Differences in values make life situations appear unsuccessful. Each individual has an internal barometer by which they measure compatible values, and that barometer maintains a predetermined level of pressure that the union can stand. The relationship with another sets off a warning signal; pressure too high– I’m going to bail out instead of weather this storm. However, it is self-estimation and regard, or lack thereof, that may be the core of a high- or low-pressure conflict.

I am stunned by how my idea of success is bound up in my upbringing–from great, great grandparents to aunts and uncles and of course my own parents and how they interacted. Everything from handling money to making it, goal achievement to friendships, dating to raising children, lifestyle, attitudes and more was affected and strongly influenced by the core values I saw and learned. Some of these values had to be released to allow my soul to grow. This required –and still requires– a lot of forgiveness, mostly of myself.

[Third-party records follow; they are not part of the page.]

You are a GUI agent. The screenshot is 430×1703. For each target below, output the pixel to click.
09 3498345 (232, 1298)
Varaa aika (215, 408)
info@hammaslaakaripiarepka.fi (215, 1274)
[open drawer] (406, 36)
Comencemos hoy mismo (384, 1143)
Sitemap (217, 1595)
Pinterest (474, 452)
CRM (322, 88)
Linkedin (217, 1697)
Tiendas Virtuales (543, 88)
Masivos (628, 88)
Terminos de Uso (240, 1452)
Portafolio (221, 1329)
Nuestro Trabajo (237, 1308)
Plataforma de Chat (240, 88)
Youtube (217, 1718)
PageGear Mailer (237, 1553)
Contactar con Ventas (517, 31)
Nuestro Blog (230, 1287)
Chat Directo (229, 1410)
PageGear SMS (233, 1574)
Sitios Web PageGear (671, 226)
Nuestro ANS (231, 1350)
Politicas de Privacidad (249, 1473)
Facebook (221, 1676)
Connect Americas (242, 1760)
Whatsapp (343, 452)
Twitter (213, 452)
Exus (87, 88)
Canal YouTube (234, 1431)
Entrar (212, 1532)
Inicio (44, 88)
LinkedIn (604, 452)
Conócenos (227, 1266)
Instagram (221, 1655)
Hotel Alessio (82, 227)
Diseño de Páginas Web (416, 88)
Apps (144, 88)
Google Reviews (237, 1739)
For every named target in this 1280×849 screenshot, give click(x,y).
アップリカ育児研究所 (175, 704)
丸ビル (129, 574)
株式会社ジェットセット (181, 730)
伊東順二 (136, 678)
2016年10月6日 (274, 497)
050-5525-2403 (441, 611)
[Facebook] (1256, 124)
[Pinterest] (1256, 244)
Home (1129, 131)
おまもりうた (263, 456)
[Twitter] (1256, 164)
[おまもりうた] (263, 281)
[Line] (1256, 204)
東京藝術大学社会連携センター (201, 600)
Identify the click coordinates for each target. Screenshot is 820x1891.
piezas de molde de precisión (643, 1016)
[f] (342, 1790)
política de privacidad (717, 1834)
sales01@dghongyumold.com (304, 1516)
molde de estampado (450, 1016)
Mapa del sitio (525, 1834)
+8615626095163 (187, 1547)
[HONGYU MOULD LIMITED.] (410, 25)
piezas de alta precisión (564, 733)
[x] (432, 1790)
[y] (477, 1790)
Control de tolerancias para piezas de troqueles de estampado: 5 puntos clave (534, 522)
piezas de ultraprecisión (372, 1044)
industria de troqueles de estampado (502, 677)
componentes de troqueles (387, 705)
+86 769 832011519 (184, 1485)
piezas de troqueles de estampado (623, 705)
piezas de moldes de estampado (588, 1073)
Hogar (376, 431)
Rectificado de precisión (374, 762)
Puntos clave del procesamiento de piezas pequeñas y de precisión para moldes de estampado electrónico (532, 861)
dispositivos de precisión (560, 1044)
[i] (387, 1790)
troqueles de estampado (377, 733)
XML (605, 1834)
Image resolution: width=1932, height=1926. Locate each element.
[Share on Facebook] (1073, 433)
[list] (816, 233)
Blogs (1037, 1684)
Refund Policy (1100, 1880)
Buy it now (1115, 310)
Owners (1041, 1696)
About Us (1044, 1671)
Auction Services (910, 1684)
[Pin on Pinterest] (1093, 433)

Take a moment to really feel your deepest thoughts and think about your deepest feelings and what they reveal about you. There are ways of “being yourself” that speak volumes, depending on “the other” you are interacting with (significant other, family, neighbors, colleagues, society, nation). Fearing another’s reaction to your change in outlook is the number one “sin” against loving living.*

  1. Is your idea of success aligned with hard-wired beliefs you learned from family or school?
  2. Is loving living only meaningful or valuable to you if it involves a new wardrobe, vehicle, academic degree or home?
  3. Do you wish your friends and loved ones expressed different ideas of success?
  4. Can you continue to support traditions, memories and thought patterns that no longer jibe with your spirit?
  5. Do you feel lethargic or have unhealthy thoughts about your future (present!), and don’t know why?

There are no right or wrong answers. If Yes is your response to three or more questions, you may want to create a new definition of success for yourself. Make sure you include healing your spirit and growing your soul.


*Can you be the perfect being God made when you prefer “them”? What is your god-concept, anyway? This is a Name, Praise and Expand discussion in the Nine Principles for Loving Living arsenal.